Despite Ruiz de Alarcón and Calabazas both being relatively successful in their respective roles as author and fool (I assume you don’t give your fool twelve pairs of shoes if he’s not successful at fooling) it was the governmental and social systems in which they lived that prevented them from success beyond those roles, not anything intrinsic to their bodies or minds. 
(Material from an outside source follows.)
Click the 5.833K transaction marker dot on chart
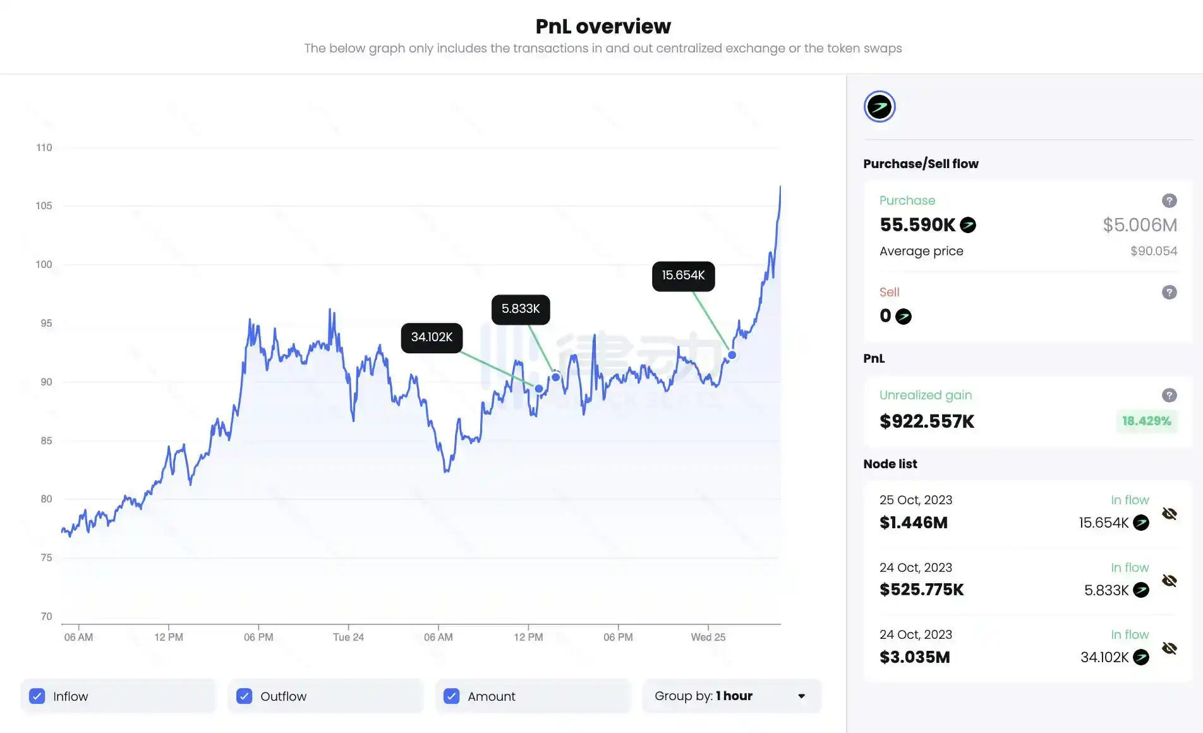The width and height of the screenshot is (1203, 733). pyautogui.click(x=556, y=377)
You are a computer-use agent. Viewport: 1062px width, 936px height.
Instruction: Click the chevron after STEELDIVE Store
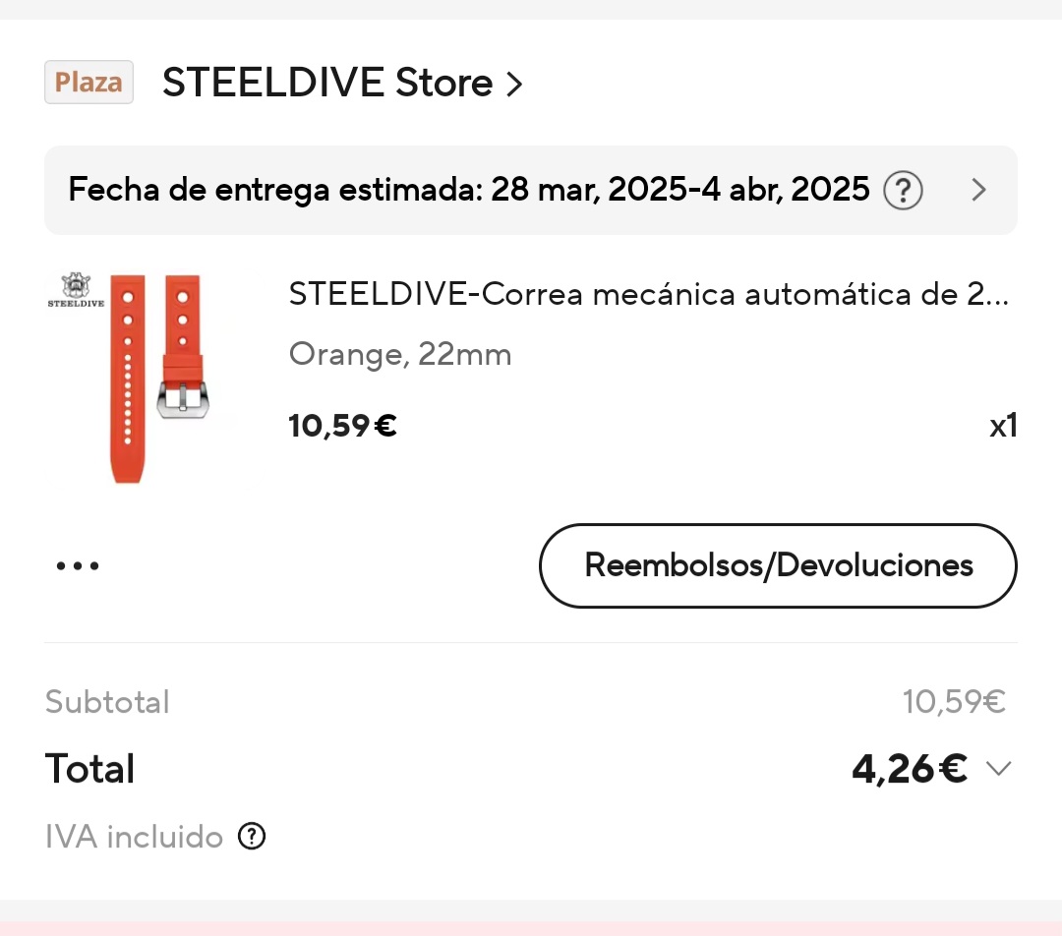tap(513, 85)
Long after Calabazas’s death, the representation of his body still served as a site of debate and fascination for the able-bodied world. Eventually the portrait was accessioned into a private collection, where at some point some “restoration” work was done on it. This restoration work, as curator Henry S. Francis noted when the painting was acquired by the Cleveland Museum of Art in 1965, was more than just your run-of-the-mill inpainting and cleaning. Prior to the accession, a number of experts disagreed on whether the portrait was even painted by Velázquez himself, due to some inconsistencies with Spanish court inventories as well as brushstrokes that seemed atypical of Velázquez’s style.[24] Upon cleaning the painting, the Cleveland Museum apparently found repainting in places that previous critics had not detected, resulting in changes that, quote, “radically affected the character of the countenance.”[25] End quote. The repainting in question focused on Calabazas’s right eye and legs, changing the crossed eye’s direction and adding width to his otherwise spindly calves. Essentially, the repainter “corrected” or “cured” Calabazas’s differences.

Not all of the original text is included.